Radiographer becomes UK's second-ever nuclear medicine consultant at 29

Rose Hazell-Evans has achieved the title of consultant radiographer in nuclear medicine, becoming the second-ever in the UK to do so

Published: 25 April 2024 Nuclear medicine

A radiographer at West Suffolk NHS Foundation Trust has achieved the title of consultant nuclear medicine, becoming the second ever person in the UK to do so.

Rose Hazell-Evans is a consultant radiographer and nuclear medicine service manager at the age of just 29.

She has become the second ever to become a radiographer in nuclear medicine in the UK, following in the footsteps of Jo Weekes, who achieved the position in 2019.

'Very proud'

Ms Hazell-Evans said she was “very proud” of achieving the title so young.

She leads on the provision of the nuclear medicine imaging service, including ensuring equipment is run in a safe, efficient and effective manner, while maintaining an expert level of technical knowledge within the modality.

Ms Hazell-Evans also manages the department budget and provides clinical support to nuclear medicine radiographers and technologists.

Reports from Ms Hazell-Evans include: DMSAs, MAG3s, thyroid, lacrimals, bone scans, parathyroid scans and gastric emptying tests.

As part of her role, she takes the employer’s responsibility for the Health Service England consent for administration of radioactive substances, and in conjunction with the Radioactive Waste Advisors applies for relevant Environment Agency permits for the disposal of radioactive substances.

'Complex learning while working full time'

Ms Hazell-Evans completed her undergraduate degree at the University of Suffolk in diagnostic radiography. After graduating in 2015, she immediately went on to start a part-time MSc in nuclear medicine at King’s College London, while working clinically.

She has since gone on to finish a Postgraduate Diploma in advanced practice at the University of West England, which was focused towards nuclear medicine reporting.

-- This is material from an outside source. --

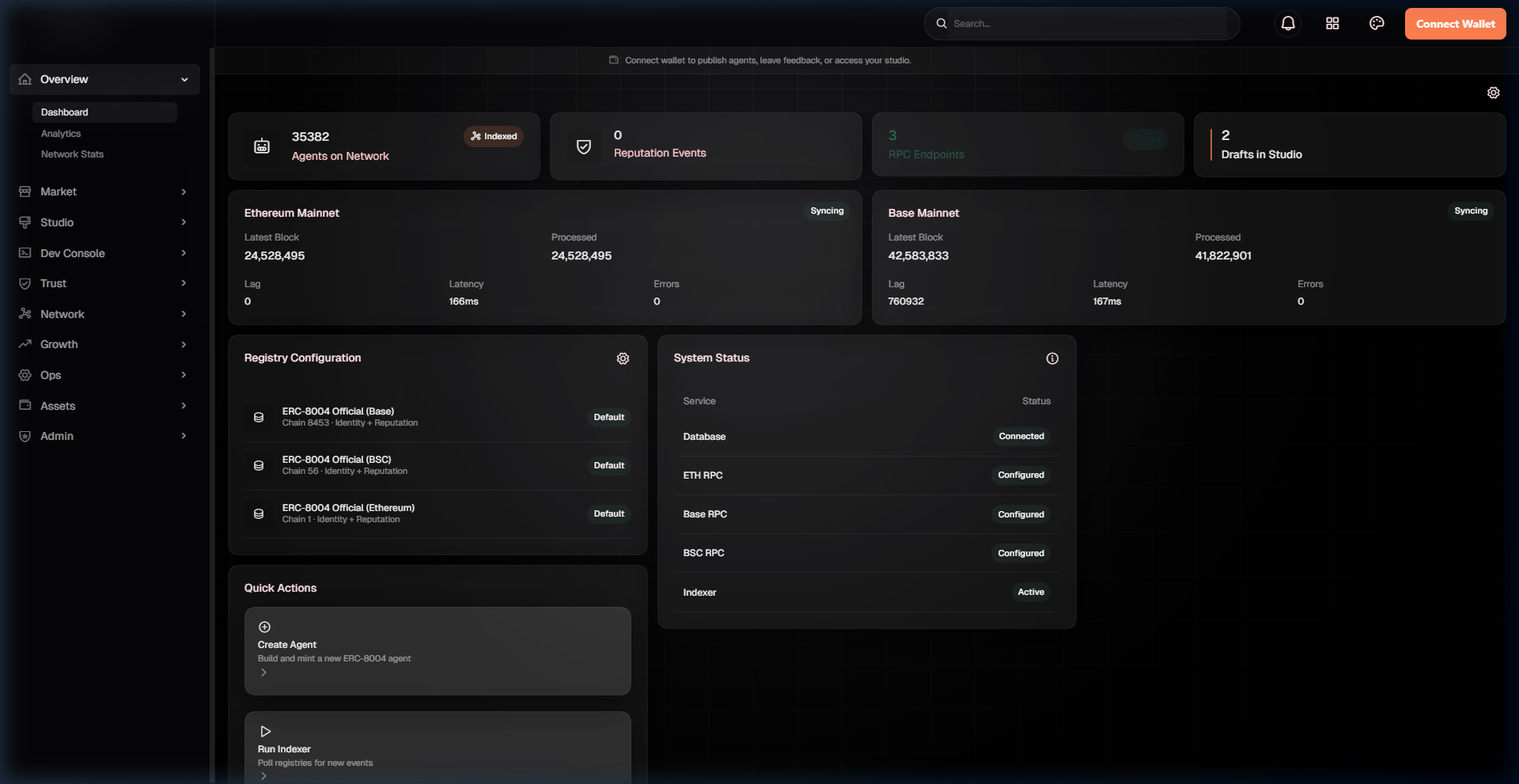Open the Growth trending-arrow icon
Viewport: 1519px width, 784px height.
pyautogui.click(x=25, y=344)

Currently, Ms Hazell-Evans is undertaking a Postgraduate Certification in leadership and management in health and social care.

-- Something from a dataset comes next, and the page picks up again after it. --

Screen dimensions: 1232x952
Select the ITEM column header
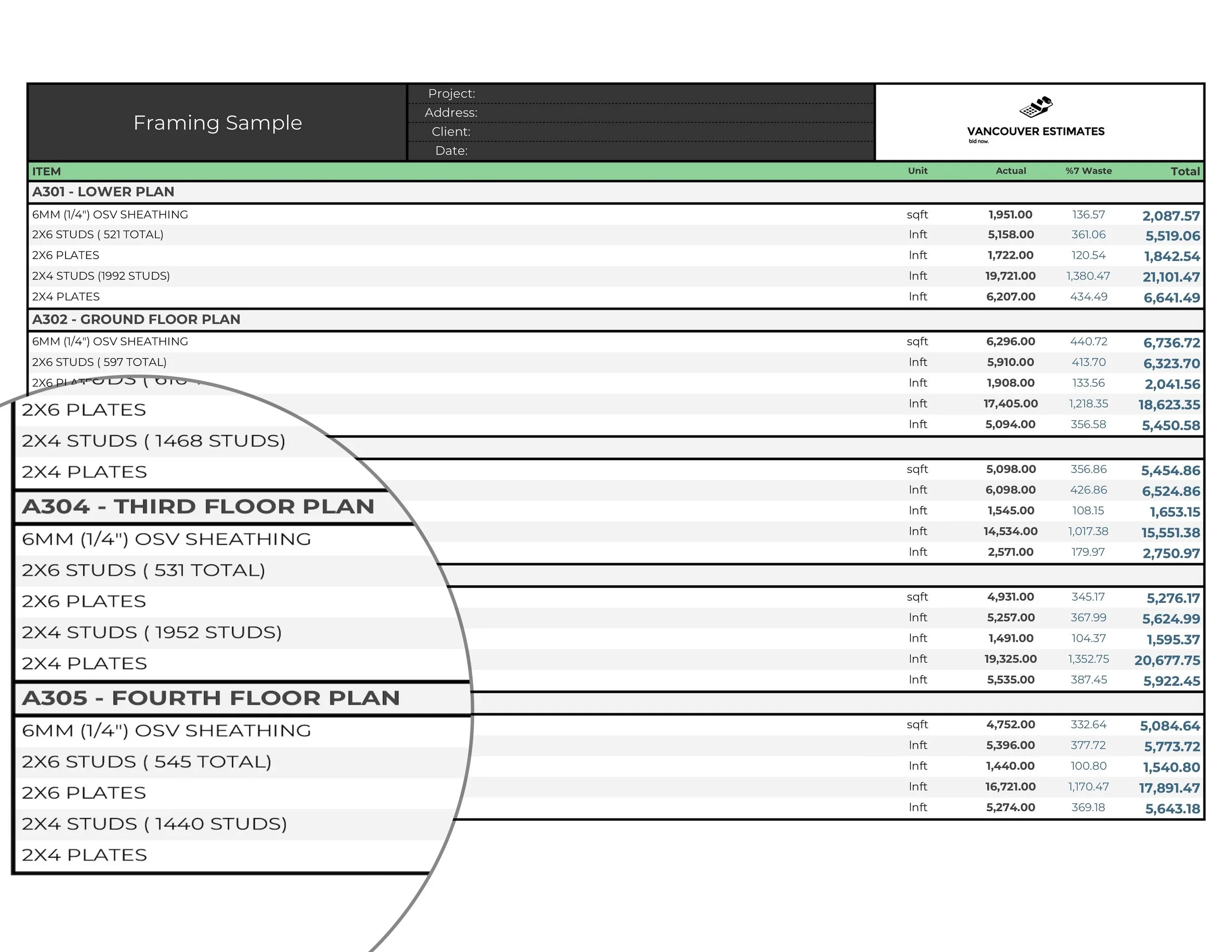click(46, 171)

She said: “Throughout my career I have continuously been undertaking postgraduate study/additional complex learning alongside working full time. I am so incredibly grateful to the department for supporting this role and its development."

'Exciting to reach this level of practice'

She added: “My consultant radiologist mentor and the consultant body as a whole have been very supportive, along with supportive management and I think that is a testament to the positive working environment we have here. In general I think it is really exciting that radiographers in Nuclear Medicine are able to reach this level of practice - a precedent set by Jo Weekes.”

Anthony Bennett, former head of nuclear medicine at West Suffolk Hospital, was invited back in order to mark Ms Hazell-Evans’ achievement.

He said: “Rose, who is not yet 30, has worked incredibly hard to obtain this position, selflessly supported by her two colleagues.”